Ce projet bénéficiera au sein des HCL des expertises microbiologiques, technologiques, pharmacologiques pharmaceutiques, et cliniques d’équipes hospitalo-universitaires expérimentées et reconnues dans les domaines de la prise en charge clinique, des phages et de la production de médicaments. Comme l’a démontré récemment la rapide mise en place, par la plateforme FRI-PHARM implantée à la Pharmacie de l’hôpital Edouard Herriot, d’une production académique de curares pour faire face à la pénurie pendant la crise sanitaire liée à la COVID-19, les HCL disposent d’une maîtrise de la conception, du développement et de la fabrication de traitements innovants.

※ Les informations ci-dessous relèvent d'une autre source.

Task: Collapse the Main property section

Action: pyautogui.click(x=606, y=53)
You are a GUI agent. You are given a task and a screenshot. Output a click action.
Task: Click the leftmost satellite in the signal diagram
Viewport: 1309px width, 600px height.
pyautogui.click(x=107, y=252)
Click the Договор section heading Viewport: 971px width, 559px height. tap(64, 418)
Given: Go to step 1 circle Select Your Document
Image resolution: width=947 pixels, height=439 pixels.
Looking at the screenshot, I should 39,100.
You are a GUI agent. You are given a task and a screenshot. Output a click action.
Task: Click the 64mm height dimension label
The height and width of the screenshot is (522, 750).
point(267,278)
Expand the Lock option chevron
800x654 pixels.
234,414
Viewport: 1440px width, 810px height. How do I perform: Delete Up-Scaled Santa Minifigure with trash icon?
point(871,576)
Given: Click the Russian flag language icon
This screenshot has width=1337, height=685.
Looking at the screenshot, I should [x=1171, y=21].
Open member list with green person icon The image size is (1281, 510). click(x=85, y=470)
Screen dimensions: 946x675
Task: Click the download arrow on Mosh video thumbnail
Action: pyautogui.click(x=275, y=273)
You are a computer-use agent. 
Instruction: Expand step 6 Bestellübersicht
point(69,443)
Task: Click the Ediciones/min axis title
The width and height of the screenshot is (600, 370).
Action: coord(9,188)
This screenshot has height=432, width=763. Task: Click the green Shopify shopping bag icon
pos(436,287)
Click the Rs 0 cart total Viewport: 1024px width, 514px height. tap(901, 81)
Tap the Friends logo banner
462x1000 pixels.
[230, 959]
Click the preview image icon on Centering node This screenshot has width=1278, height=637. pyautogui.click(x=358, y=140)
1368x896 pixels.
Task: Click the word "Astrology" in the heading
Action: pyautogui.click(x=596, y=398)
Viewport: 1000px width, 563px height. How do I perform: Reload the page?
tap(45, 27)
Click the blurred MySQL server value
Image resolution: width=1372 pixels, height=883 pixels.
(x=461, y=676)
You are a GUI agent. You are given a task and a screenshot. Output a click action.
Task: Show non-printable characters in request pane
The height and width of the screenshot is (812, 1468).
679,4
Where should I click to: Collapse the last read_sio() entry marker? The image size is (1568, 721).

L’originalité du projet PHAG-ONE est son caractère intégré au sein d’une seule et même institution hospitalière, mais aussi sa nature académique, utilisant des structures déjà existantes permettant d’envisager une mise à disposition de phages à des coûts maitrisés et la création d’une plateforme nationale de production de phages thérapeutiques. Au-delà, des patients atteints d’infections osseuses pris en charges dans le CRIOAc de Lyon mais aussi dans l’ensemble des 8 CRIOAc en France, le projet PHAG-ONE ouvre une nouvelle aire des traitements anti-infectieux avec des utilisations possibles, à termes, dans d’autres indications pour l’ensemble de la communauté médicale française.